No soy especialista en temas internacionales, lo aclaro. Apenas un apasionado por la historia que sigue los temas internacionales desde hace mucho.
Desde ese lugar, no puedo pasar por alto la liviandad de la cobertura de los atentados en París, que se presentan como si hubieran sido causados por un fenómeno tan natural como inevitable, por un terremoto o un tsunami inoportuno. Es decir, no importan las causas, sólo se habla de los efectos. Obviamente que lo importante son las vidas humanas que se perdieron; quién en su sano juicio lo pondría en duda. Sin embargo, la flagrante criminalidad de los atentados no puede soslayar una lectura más profunda, preguntarse por qué pasan –y seguirán pasando- estas horribilidades.
Entonces, emergería con incómoda percepción, el reparto de responsabilidades.
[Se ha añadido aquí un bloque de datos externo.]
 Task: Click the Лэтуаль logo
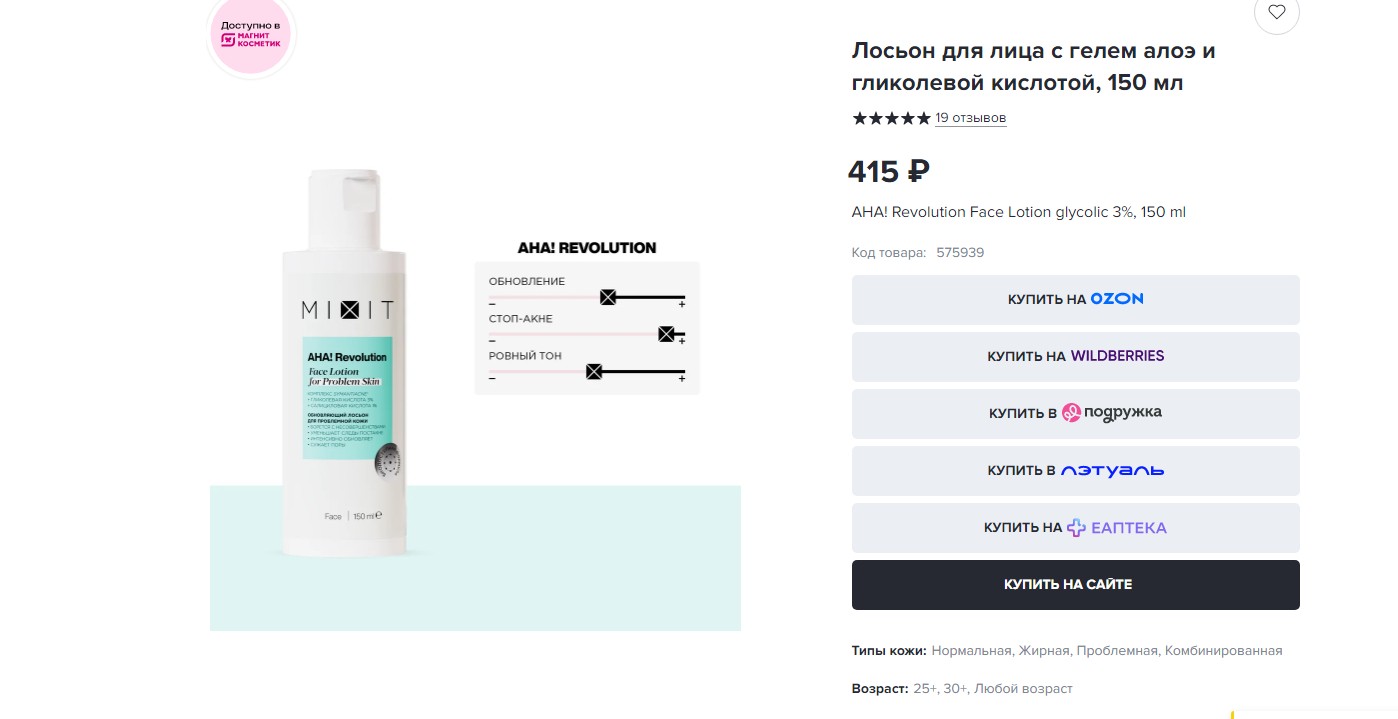tap(1112, 470)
No la de los autores materiales, que bien muertos están, si es que lo están. No vale la pena ocuparse de ellos, ni siquiera de los autores intelectuales, cuya detección merecería una pesquisa más inteligente de la que pueden realizar los servicios de inteligencia de los países –según ellos- del Primer Mundo, que tienen que esperar el comunicado de los asesinos para saber quién fue.
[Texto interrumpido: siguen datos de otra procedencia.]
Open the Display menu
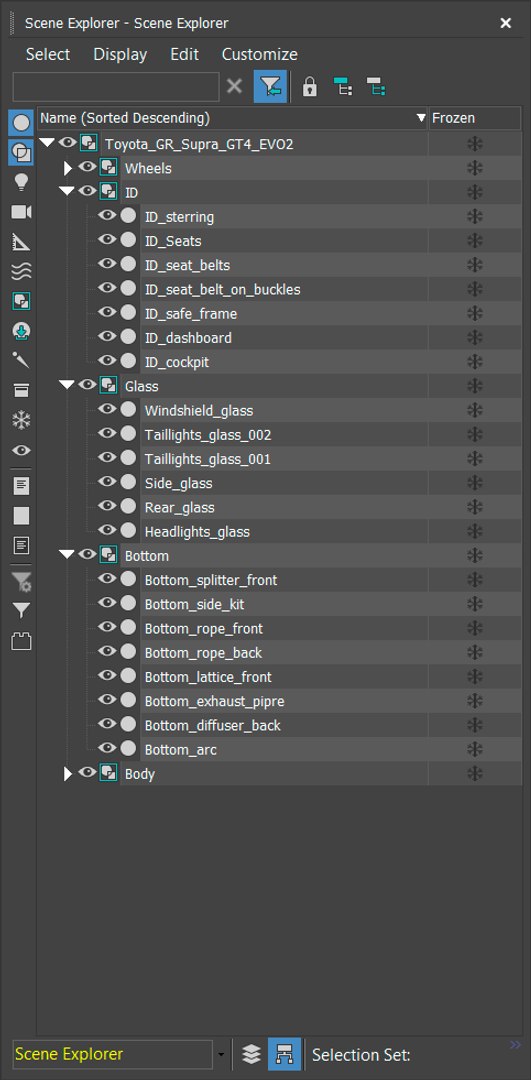The image size is (531, 1080). pyautogui.click(x=121, y=54)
Estas calamidades son consecuencia de un Orden Mundial concebido y sacralizado por las grandes potencias, empezando por los Estados Unidos, el gran diseñador de un “equilibrio” a la medida de sus intereses, en desmedro de lo que no encaja en su particular visión, sean regiones, etnias, culturas, religiones o cuestiones tan pedestres como el petróleo.
Occidente en general, y Estados Unidos en particular, son, en buena medida, responsables de estos baños de sangre cometidos por asesinos circunstanciales. O acaso nos olvidamos de la criminalidad de la guerra de Vietnam, la Guerra del Golfo, el desalojo violento de Sadam Husseim, y tantas otras tropelías primermundistas, sin olvidar la innecesaria Hiroshima. A Sadam lo conocí personalmente en 1988, en un congreso mundial por la paz, cuando en plena guerra con Irán era bancado por los americanos, me consta. A Osama Bin Laden lo inventó la CIA, para insertarlo en el conflicto de Afganistán contra Rusia; después se le fue de las manos.
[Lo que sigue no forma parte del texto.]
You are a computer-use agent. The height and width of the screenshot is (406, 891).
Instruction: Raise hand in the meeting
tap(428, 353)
No se puede soslayar la responsabilidad de Estados Unidos y Europa en las acciones y decisiones que crean el caldo de cultivo para el abominable terrorismo fundamentalista y terminan en tragedias. Con Muamar al Gadafi –muy lejos de pretender defenderlo- pasó algo parecido: suprimido, Libia quedó a la deriva y dejó de ser una barrera de contención a la locura fundamentalista. Algo parecido pasó después en Siria.
En los aeropuertos internacionales, a los perejiles nos revisan hasta los implantes dentales para comprobar si portamos una bomba. Acting puro, justificación de las millonadas que se gastan en esas nimiedades en lugar de asumir que lo que pasa en el mundo es fruto de sus propios errores.
La única reacción sincera fue la del Papa Francisco; la de los líderes de las grandes potencias es oportunista y preanuncia una escalada de violencia que sólo acarreará más violencia en un mundo que ya no es capaz de soportarla.
Simplemente, trato de prevenir que no nos prendamos, al menos no “de una” en admitir y justificar sin reservas todo lo que vendrá, que será mucho y malo. Antes que eso, exijamos una autocrítica y cambio de actitud a quienes son responsables de que – parafraseando al gran Discepolín- “al mundo le falte un tornillo”.
Las víctimas de París se lo merecen.